* _Provided information_:
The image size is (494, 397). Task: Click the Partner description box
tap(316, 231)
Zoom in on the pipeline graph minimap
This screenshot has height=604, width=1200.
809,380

* _Work item_: Write out the material exactly as given.

* _Response_:
The image size is (494, 397). Task: Click the Partner description box
tap(316, 231)
Zoom in on the pipeline graph minimap
This screenshot has height=604, width=1200.
809,380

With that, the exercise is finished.